Common-Size Analysis of Financial Statements

Learning Outcomes

  • Perform a common-size analysis on a financial statement

Common size financial statements look at the relationship among financial statement accounts at a given point in time. This type of analysis is called vertical analysis, in contrast to the horizontal analysis we did in the previous section, which looked over time.

So, we will look at financial statement accounts as a percentage of sales here. This is a helpful means to determine if a company is remaining efficient in expenditures as related to sales. We will again take a look at these same two quarters for Simply Yoga, noting that we will now be looking at how each expense line compares, as a percentage to the sales.

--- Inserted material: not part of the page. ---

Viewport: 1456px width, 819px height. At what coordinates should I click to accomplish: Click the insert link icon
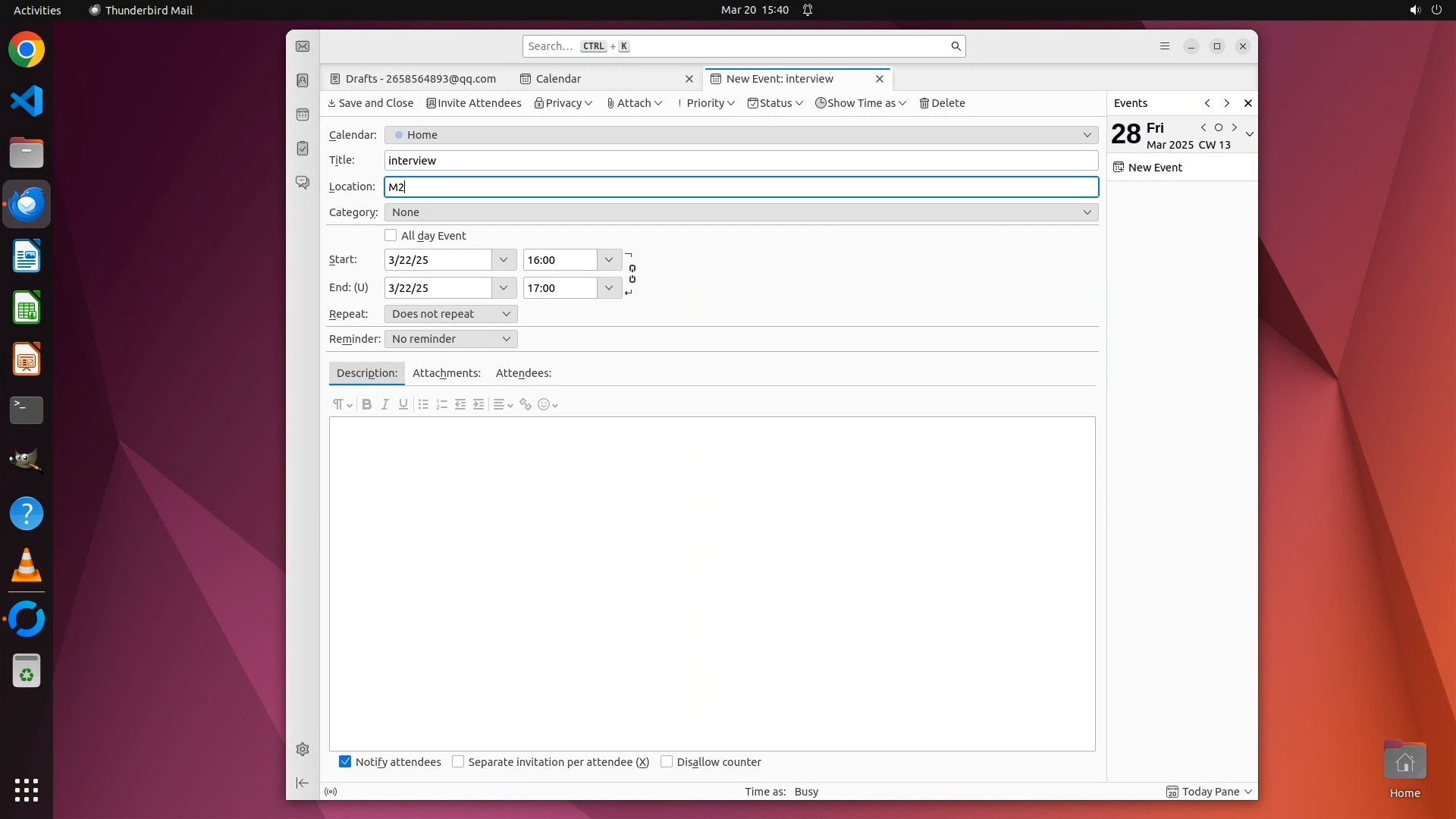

This Quarter Last Quarter This Quarter Last Quarter
Classes Taken 640 650
Revenue ($14/class) $8,960.00 $8,190.00 100% 100%
Expenses
Wages and Salaries $4,480.00 $4,550.00 50.00% 55.56%
Yoga Supplies $420.00 $355.00 4.69% 4.33%
Utilities $500.00 $500.00 5.58% 6.11%
Rent $500.00 $500.00 5.58% 6.11%
Insurance $100.00 $100.00 1.12% 1.22%
Other Expense $380.00 $325.00 4.24% 3.97%
Total Expense $6,380.00 $6,330.00 71.21% 77.29%
Net Operating Income $2,580.00 $1,860 29% 23%

So now we can see how, for example, wages compared as a percentage of sales for the two quarters we are reviewing. Note, that the quarter we had the promotion going on, our wages were a higher percentage of sales. We can also note that our net operating income in this quarter is 6% higher than in the previous quarter. This is a good thing!  As we move forward, continuing to add quarters to this review will help us to see trends we would not see looking simple at budget to actual, no matter which budget we used.

In the case above, we can notice improvements in efficiency, and we may also notice areas needing improvement. An example is the increase in yoga supplies as a percentage of sales in this quarter. This would require a conversation with the studio manager, or any other employees responsible for purchasing supplies. This may be as simple as needing to replace some worn-out equipment, which might be a one-time blip of an increase. But what if it is due to supplies going missing due to theft? Then we would need to search further, to discover ways to keep this from happening.

Since we are paying $7 per class to our instructors, with a $14 per class fee, the wages should be 50% of classes attended as they are in this quarter. Remember, we asked the manager last quarter why our sales was lower on more classes? This common-size statement brings the same question to us, in a different way. With wages being a higher percentage of sales than they should, this is something that should be examined.

Each type of analysis has it benefits and limitations. So bringing in a variety of formats to review helps managers see the bigger picture, and help to improve profitability and operations of the company.